Data extracted from a collection
◇ ◇ ◇ ◇ ◇ ◇ ◇

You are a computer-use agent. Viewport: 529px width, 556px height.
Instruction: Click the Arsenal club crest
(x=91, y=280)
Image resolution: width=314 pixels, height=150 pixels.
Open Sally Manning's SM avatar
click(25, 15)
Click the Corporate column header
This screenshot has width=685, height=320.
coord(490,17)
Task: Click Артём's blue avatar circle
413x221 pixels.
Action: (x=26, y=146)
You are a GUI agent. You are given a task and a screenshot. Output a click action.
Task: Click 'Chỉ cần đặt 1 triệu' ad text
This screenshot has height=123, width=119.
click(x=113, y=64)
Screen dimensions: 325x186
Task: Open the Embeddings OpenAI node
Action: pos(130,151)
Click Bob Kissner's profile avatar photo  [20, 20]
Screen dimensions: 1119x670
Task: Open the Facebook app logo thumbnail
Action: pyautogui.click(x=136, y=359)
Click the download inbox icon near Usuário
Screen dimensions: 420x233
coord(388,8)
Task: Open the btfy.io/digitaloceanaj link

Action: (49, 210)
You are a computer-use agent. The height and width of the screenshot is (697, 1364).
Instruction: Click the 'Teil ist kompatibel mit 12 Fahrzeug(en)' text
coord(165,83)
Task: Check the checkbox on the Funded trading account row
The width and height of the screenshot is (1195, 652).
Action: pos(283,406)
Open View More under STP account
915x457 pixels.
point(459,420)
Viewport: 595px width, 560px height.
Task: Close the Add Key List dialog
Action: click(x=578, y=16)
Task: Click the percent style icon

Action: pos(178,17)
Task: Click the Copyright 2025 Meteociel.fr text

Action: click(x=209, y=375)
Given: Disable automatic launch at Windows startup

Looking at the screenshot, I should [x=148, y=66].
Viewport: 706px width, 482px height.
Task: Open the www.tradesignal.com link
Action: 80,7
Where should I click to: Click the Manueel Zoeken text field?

◇ ◇ ◇ ◇ ◇ ◇ ◇

WHAT YOU ARE ASKED TO DO: Reprint exactly the lines above that start at the one with "Instruction: Click the Arsenal club crest" and end at the one with "Open View More under STP account", keeping both and adding none.

SOLUTION TO THIS EXERCISE:
Instruction: Click the Arsenal club crest
(x=91, y=280)
Image resolution: width=314 pixels, height=150 pixels.
Open Sally Manning's SM avatar
click(25, 15)
Click the Corporate column header
This screenshot has width=685, height=320.
coord(490,17)
Task: Click Артём's blue avatar circle
413x221 pixels.
Action: (x=26, y=146)
You are a GUI agent. You are given a task and a screenshot. Output a click action.
Task: Click 'Chỉ cần đặt 1 triệu' ad text
This screenshot has height=123, width=119.
click(x=113, y=64)
Screen dimensions: 325x186
Task: Open the Embeddings OpenAI node
Action: pos(130,151)
Click Bob Kissner's profile avatar photo  [20, 20]
Screen dimensions: 1119x670
Task: Open the Facebook app logo thumbnail
Action: pyautogui.click(x=136, y=359)
Click the download inbox icon near Usuário
Screen dimensions: 420x233
coord(388,8)
Task: Open the btfy.io/digitaloceanaj link

Action: (49, 210)
You are a computer-use agent. The height and width of the screenshot is (697, 1364).
Instruction: Click the 'Teil ist kompatibel mit 12 Fahrzeug(en)' text
coord(165,83)
Task: Check the checkbox on the Funded trading account row
The width and height of the screenshot is (1195, 652).
Action: pos(283,406)
Open View More under STP account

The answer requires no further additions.